WRITTEN REQUEST
Will you copy out the records word for word, starting with the line that contains "Репродукции navigation link" and going on through the last line of the records, with the pictures left out?
— START OF TASK DATA —
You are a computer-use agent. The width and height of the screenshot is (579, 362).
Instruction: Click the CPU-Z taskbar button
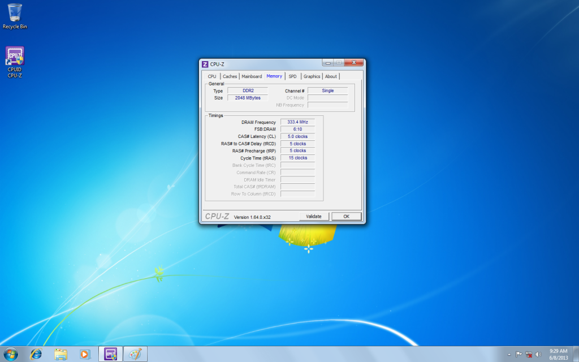pos(110,354)
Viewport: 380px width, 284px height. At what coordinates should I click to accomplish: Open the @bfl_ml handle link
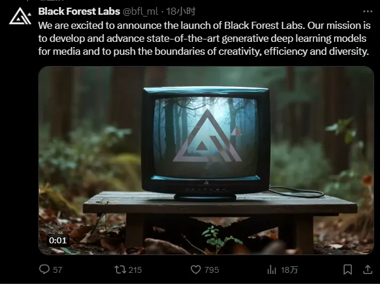coord(141,11)
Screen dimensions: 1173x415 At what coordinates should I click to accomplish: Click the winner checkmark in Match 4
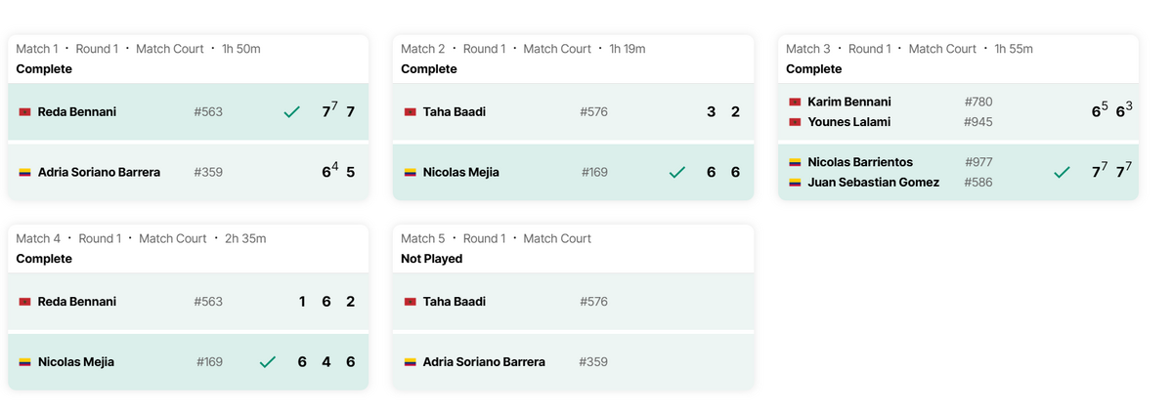268,362
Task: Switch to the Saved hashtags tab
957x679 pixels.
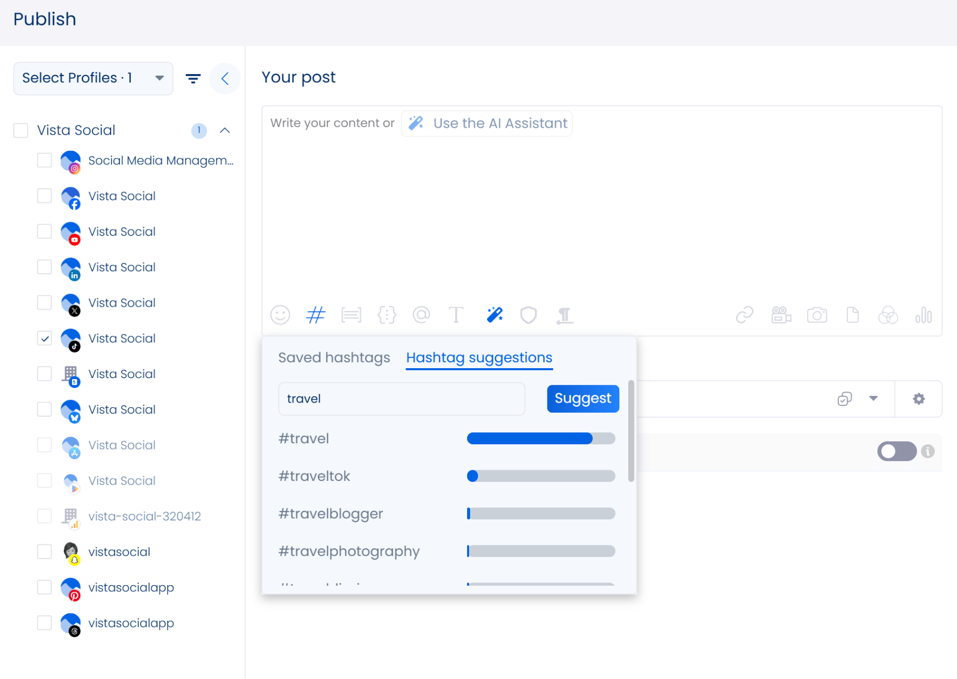Action: [x=334, y=358]
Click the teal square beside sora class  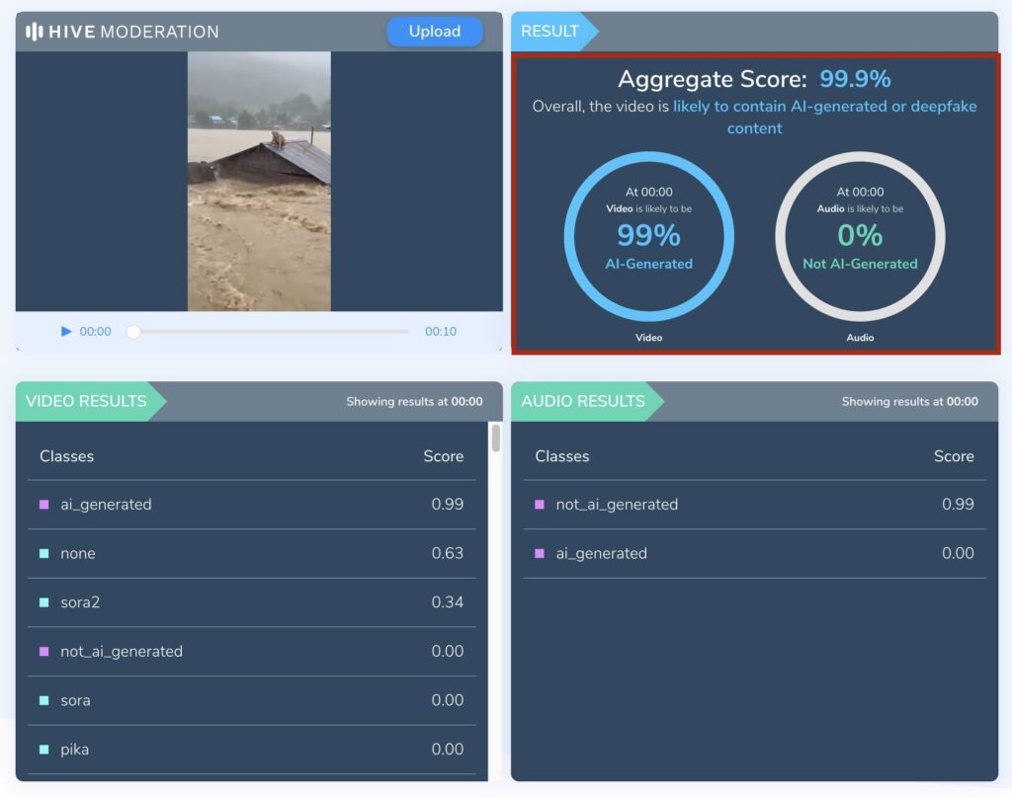[x=43, y=700]
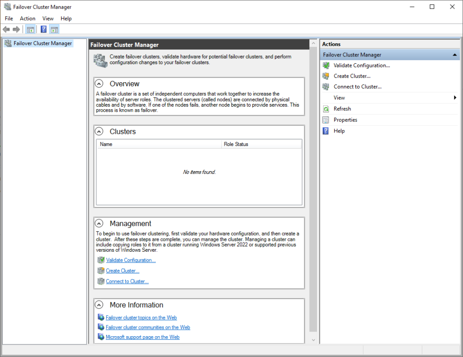The image size is (463, 357).
Task: Click the Refresh icon in Actions pane
Action: point(326,109)
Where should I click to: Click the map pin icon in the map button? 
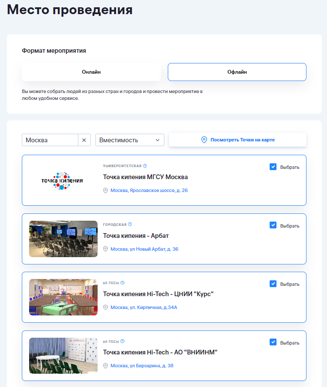[204, 140]
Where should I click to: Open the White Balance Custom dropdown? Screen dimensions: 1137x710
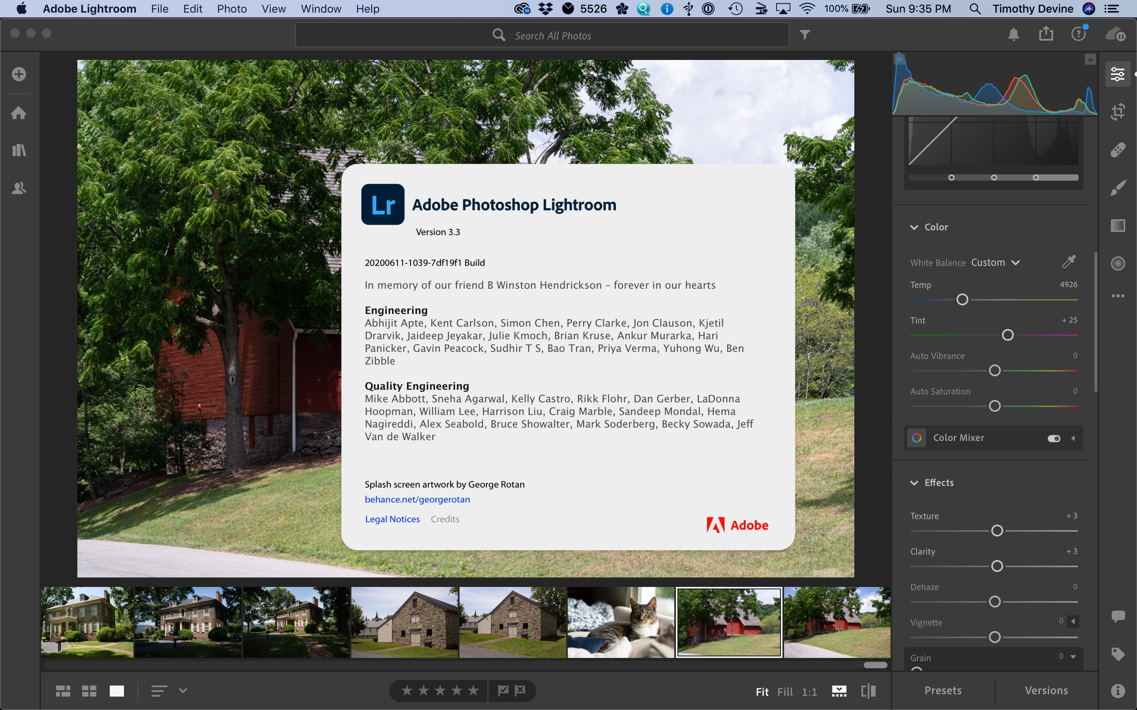point(995,262)
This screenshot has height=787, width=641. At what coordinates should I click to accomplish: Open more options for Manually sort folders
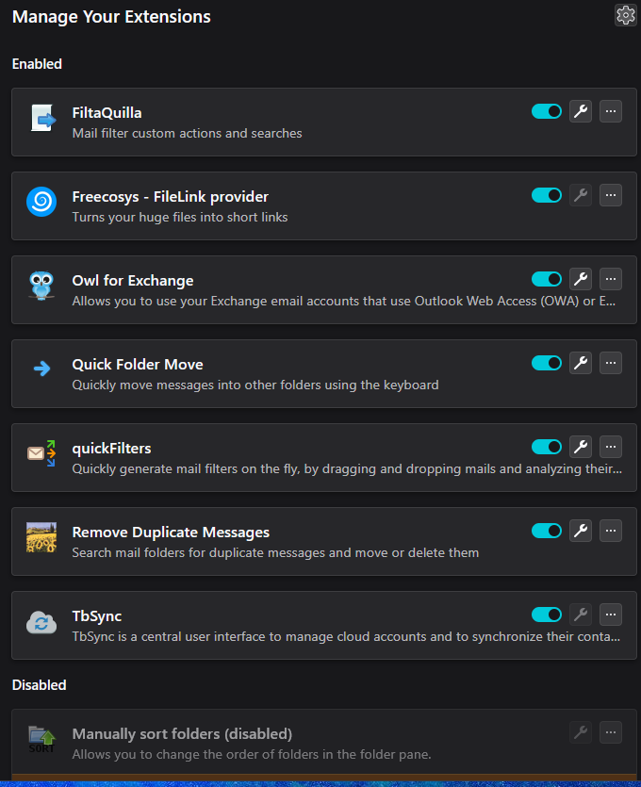coord(611,733)
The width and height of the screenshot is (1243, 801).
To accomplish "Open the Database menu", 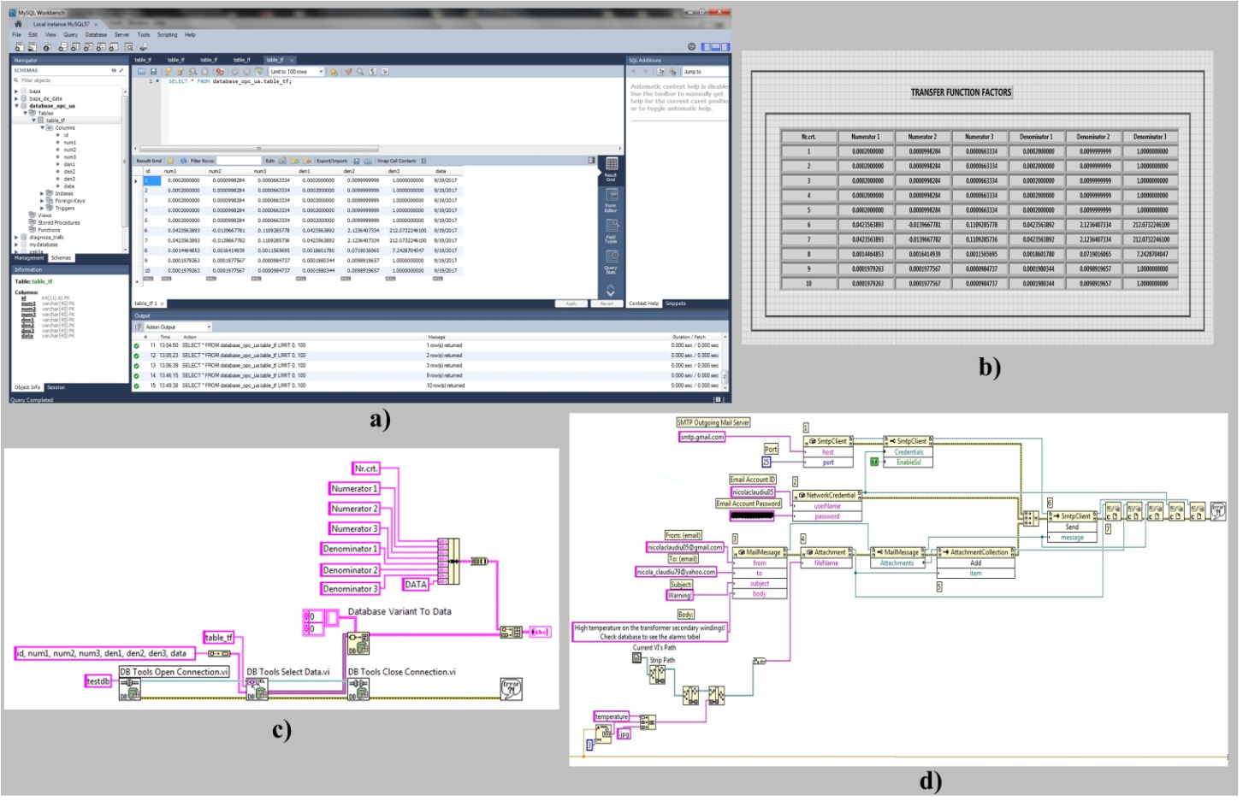I will [96, 35].
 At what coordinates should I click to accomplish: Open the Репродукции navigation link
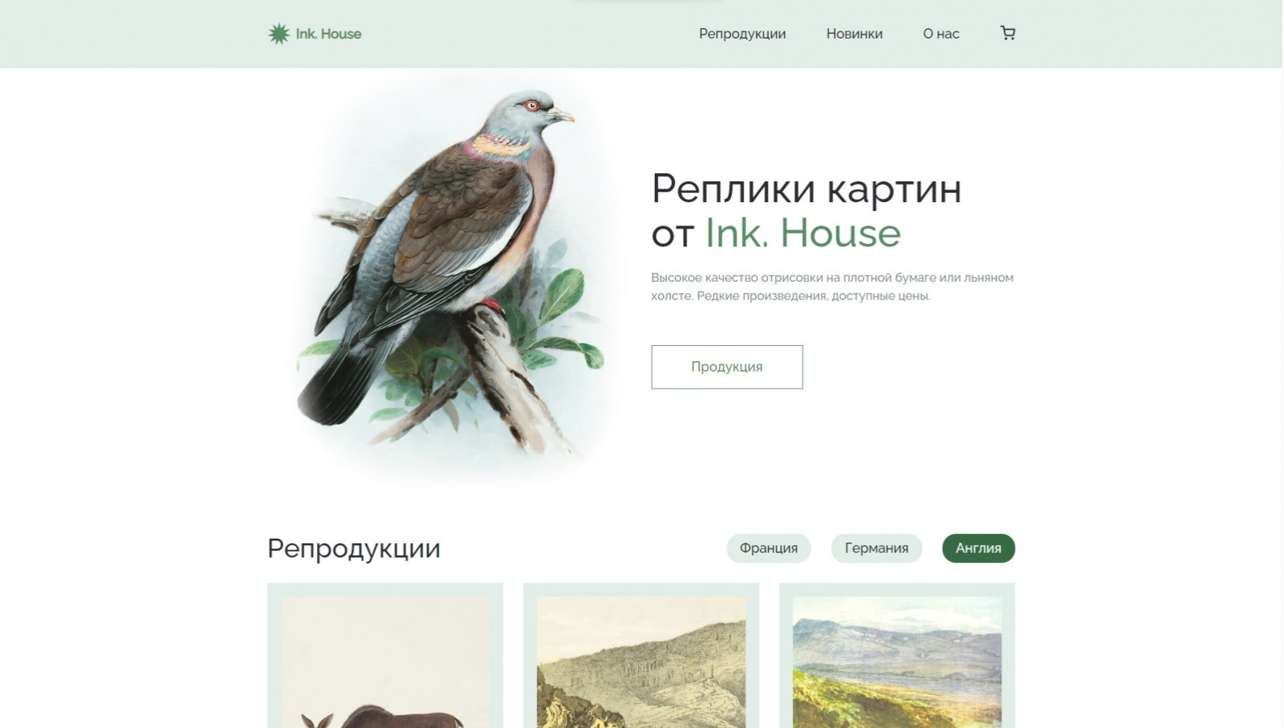coord(742,34)
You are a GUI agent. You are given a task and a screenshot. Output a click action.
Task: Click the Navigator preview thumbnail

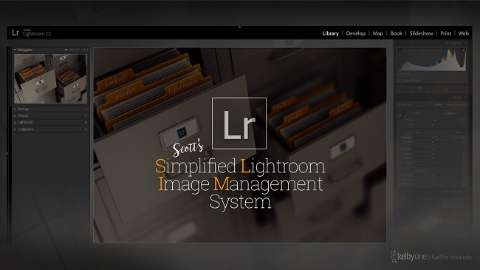tap(50, 78)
— END OF TASK DATA —
IN RESPONSE
 At what coordinates should I click to accomplish: Open the Репродукции navigation link
coord(742,34)
You are a GUI agent. You are given a task and a screenshot. Output a click action.
Task: Click the Navigator preview thumbnail

tap(50, 78)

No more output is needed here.